— Data extracts —
--- START ---

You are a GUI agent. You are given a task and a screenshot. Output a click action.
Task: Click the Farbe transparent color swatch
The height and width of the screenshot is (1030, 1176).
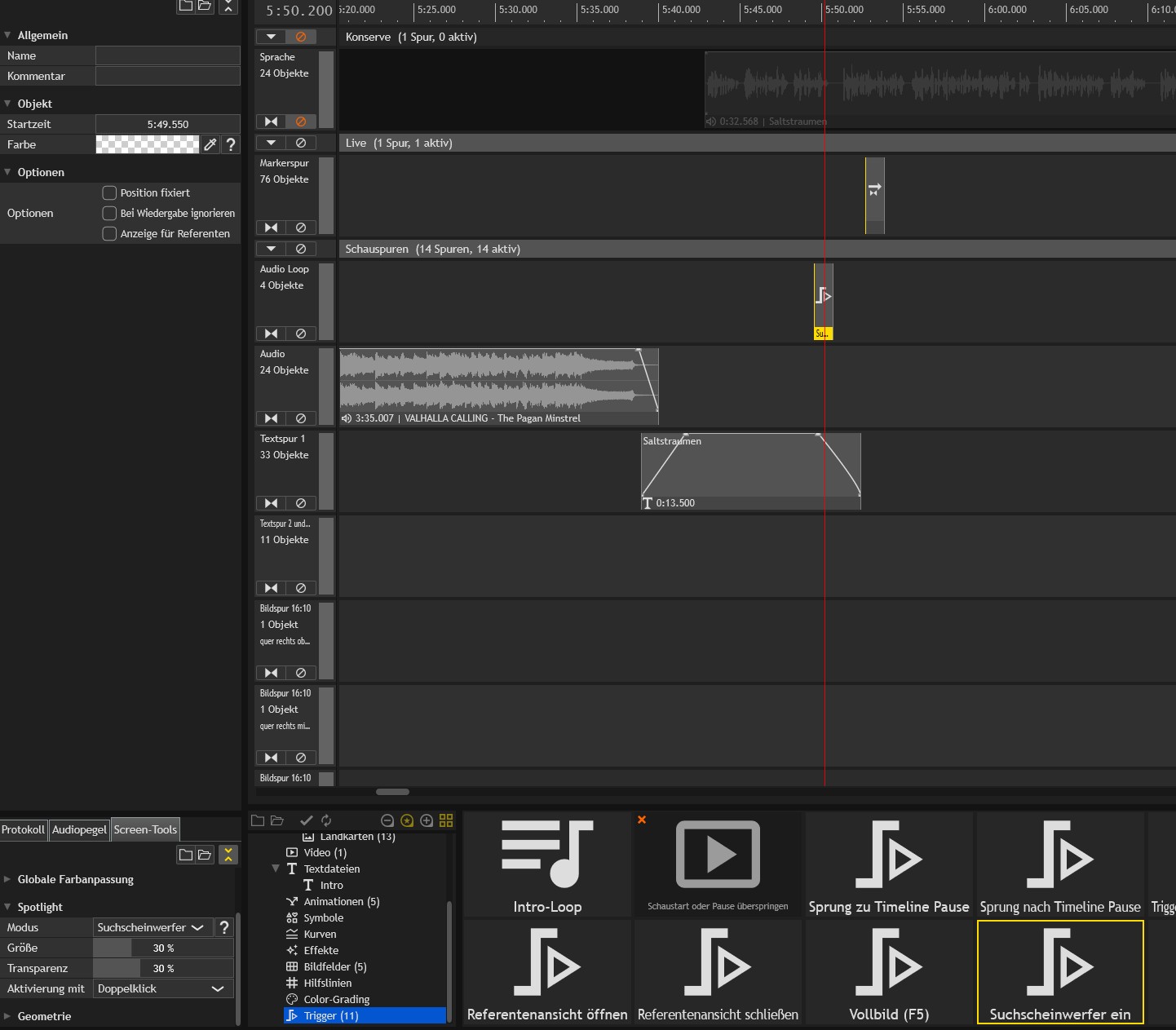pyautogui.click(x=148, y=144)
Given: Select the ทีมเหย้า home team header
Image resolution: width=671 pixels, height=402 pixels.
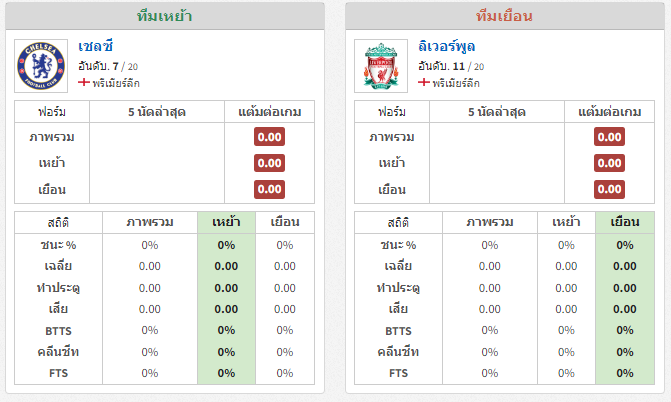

--- END ---

— What to work on —
Could you return each entry word for word, with the images omitted?

— Output of the task —
You are a GUI agent. You are given a task and a screenshot. Output a click action.
Task: Click the Farbe transparent color swatch
The height and width of the screenshot is (1030, 1176).
pyautogui.click(x=148, y=144)
Given: Select the ทีมเหย้า home team header
Image resolution: width=671 pixels, height=402 pixels.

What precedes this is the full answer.